### Textabschnitt
1. Hotel Crusch Alba in S'Charl (auf dem Weg vom Fimber zum Costainas) in der Nähe von Scuol. Absolut auf Biker eingestellt. Super Essen, nette Zimmer und kleine Aufmerksamkeiten, wie Wäscheservice, Trinkflasche, Energieriegel.
2. Hotel Sport Santa Caterina bei Bormio Richtung Gavia. Schöne Zimmer, gutes Essen und ebenfalls Wäscheservice. Sauna vorhanden. Auf Biker vorbereitet.

Von meinem AX im letzten Jahr kann ich empfehlen:

1. Bodenalpe bei Ischgl. Gutes Essen, schöne Zimmer, Auf Biker eingestellt.
2. Hotel Alpenhof in St. Walburg, Ultental (Ri. Rabbijoch). Schönes Hotel mit Sauna, gutem Essen und schönen Zimmern.

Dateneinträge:
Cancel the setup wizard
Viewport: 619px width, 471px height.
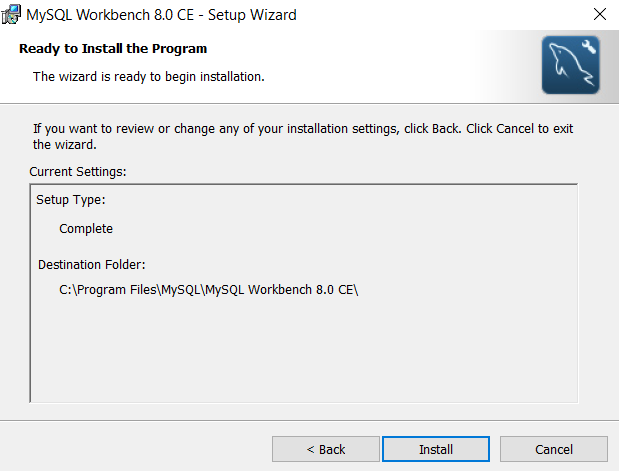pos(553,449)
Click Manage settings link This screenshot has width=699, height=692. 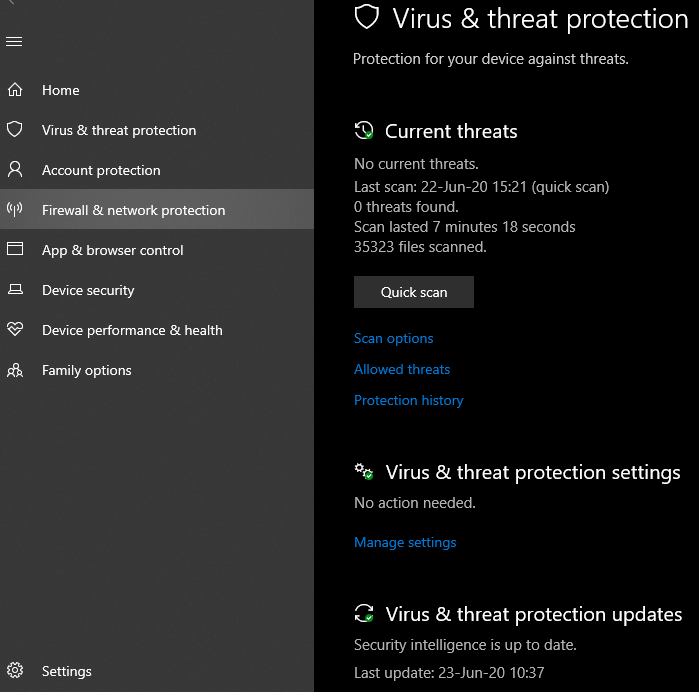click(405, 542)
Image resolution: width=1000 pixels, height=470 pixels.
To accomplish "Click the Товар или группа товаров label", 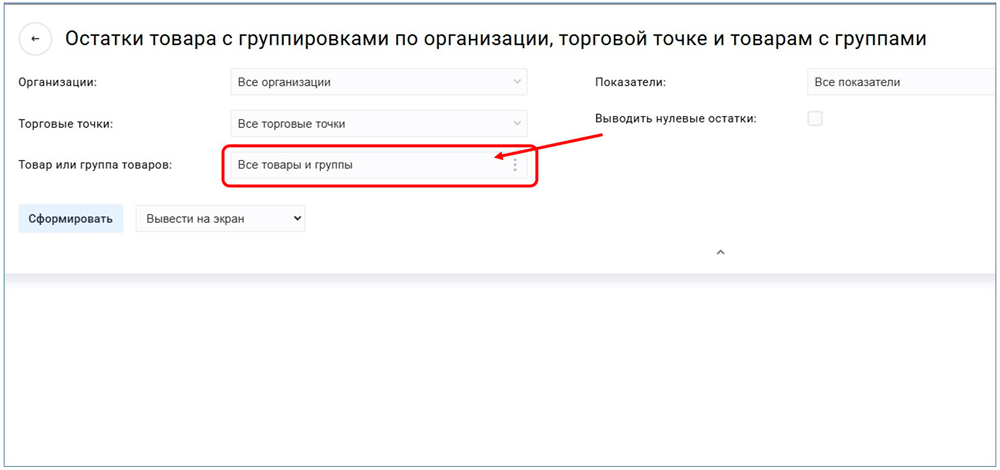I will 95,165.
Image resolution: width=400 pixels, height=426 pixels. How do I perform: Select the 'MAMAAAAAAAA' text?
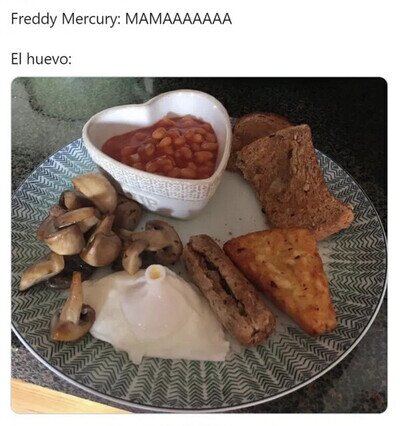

### Zu erledigende Aufgaben
1. Gib den Textabschnitt von "1. Hotel Crusch" bis einschließlich "und schönen Zimmern." aktualisiert wieder und setze dabei überall "Dampfbad" statt "Sauna" ein.
2. Fasse den Absatz im Textabschnitt, der mit "1. Bodenalpe bei Ischgl" anfängt, als kurze Liste zusammen und behalte die wichtigsten Angaben bei.
Die Einträge braucht man hier nicht.

### Lösungen zur Übung
1.
1. Hotel Crusch Alba in S'Charl (auf dem Weg vom Fimber zum Costainas) in der Nähe von Scuol. Absolut auf Biker eingestellt. Super Essen, nette Zimmer und kleine Aufmerksamkeiten, wie Wäscheservice, Trinkflasche, Energieriegel.
2. Hotel Sport Santa Caterina bei Bormio Richtung Gavia. Schöne Zimmer, gutes Essen und ebenfalls Wäscheservice. Dampfbad vorhanden. Auf Biker vorbereitet.

Von meinem AX im letzten Jahr kann ich empfehlen:

1. Bodenalpe bei Ischgl. Gutes Essen, schöne Zimmer, Auf Biker eingestellt.
2. Hotel Alpenhof in St. Walburg, Ultental (Ri. Rabbijoch). Schönes Hotel mit Dampfbad, gutem Essen und schönen Zimmern.

2.
- Bodenalpe bei Ischgl: gutes Essen, schöne Zimmer, auf Biker eingestellt
- Hotel Alpenhof in St. Walburg, Ultental (Richtung Rabbijoch): schönes Hotel mit Sauna, gutem Essen und schönen Zimmern